## Stated task
Please turn the material into a Markdown table with the columns Row and Line. Start at the line that has "Viewport: 1568px width, 723px", stop after the line that has "Looking at the", number each row, and leave out blank lines.

## Given information
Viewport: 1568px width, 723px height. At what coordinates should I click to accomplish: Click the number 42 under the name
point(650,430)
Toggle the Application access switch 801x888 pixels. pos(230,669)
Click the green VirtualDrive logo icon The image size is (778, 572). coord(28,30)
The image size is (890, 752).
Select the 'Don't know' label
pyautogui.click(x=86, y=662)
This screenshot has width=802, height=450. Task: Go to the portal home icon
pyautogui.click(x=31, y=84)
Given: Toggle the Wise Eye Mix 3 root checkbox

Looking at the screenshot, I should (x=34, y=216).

==

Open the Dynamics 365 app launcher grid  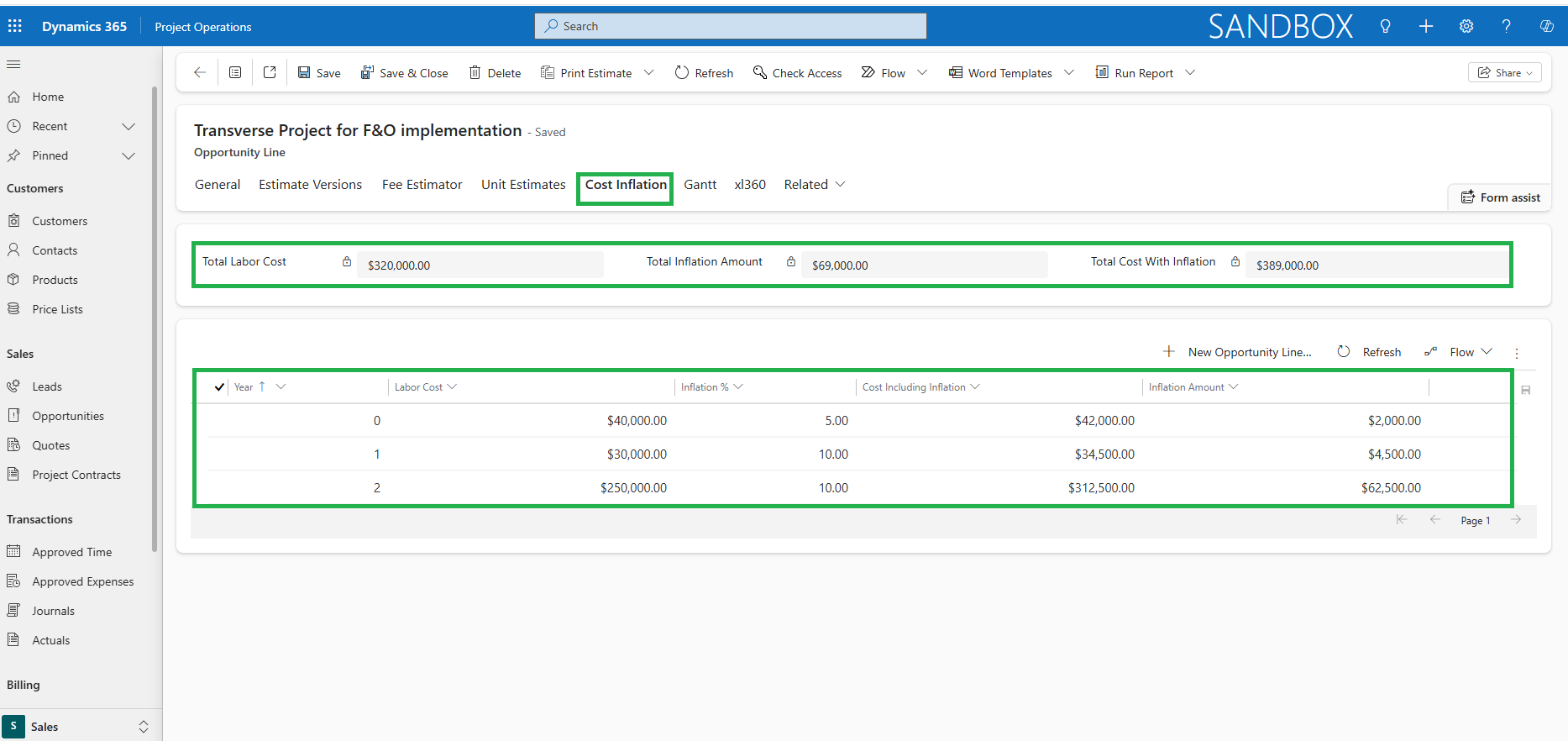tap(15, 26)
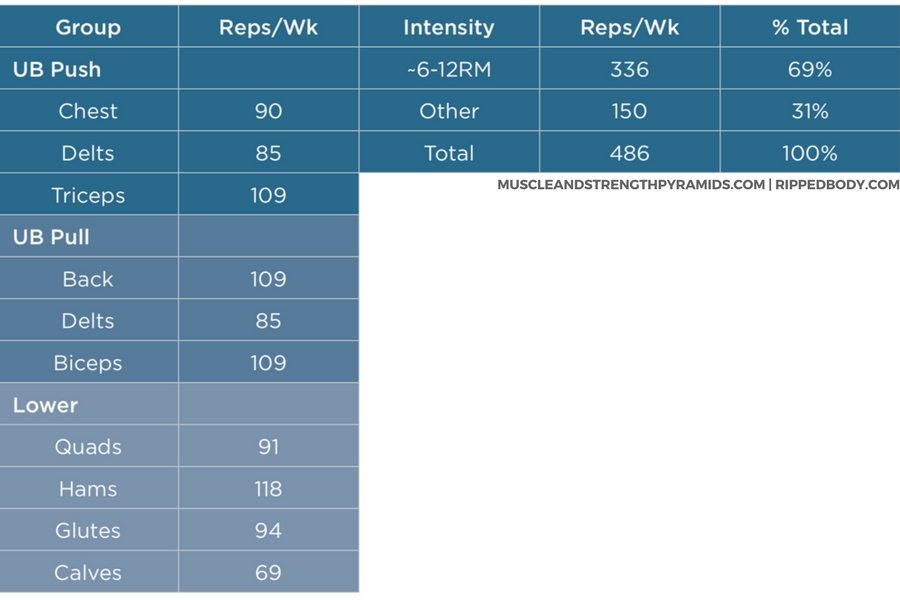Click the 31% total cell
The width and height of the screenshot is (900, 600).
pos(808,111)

## The completed task
| Row | Line |
|---|---|
| 1 | Viewport: 1568px width, 723px height. At what coordinates should I click to accomplish: Click the number 42 under the name |
| 2 | point(650,430) |
| 3 | Toggle the Application access switch 801x888 pixels. pos(230,669) |
| 4 | Click the green VirtualDrive logo icon The image size is (778, 572). coord(28,30) |
| 5 | The image size is (890, 752). |
| 6 | Select the 'Don't know' label |
| 7 | pyautogui.click(x=86, y=662) |
| 8 | This screenshot has width=802, height=450. Task: Go to the portal home icon |
| 9 | pyautogui.click(x=31, y=84) |
| 10 | Given: Toggle the Wise Eye Mix 3 root checkbox |
| 11 | Looking at the screenshot, I should (x=34, y=216). |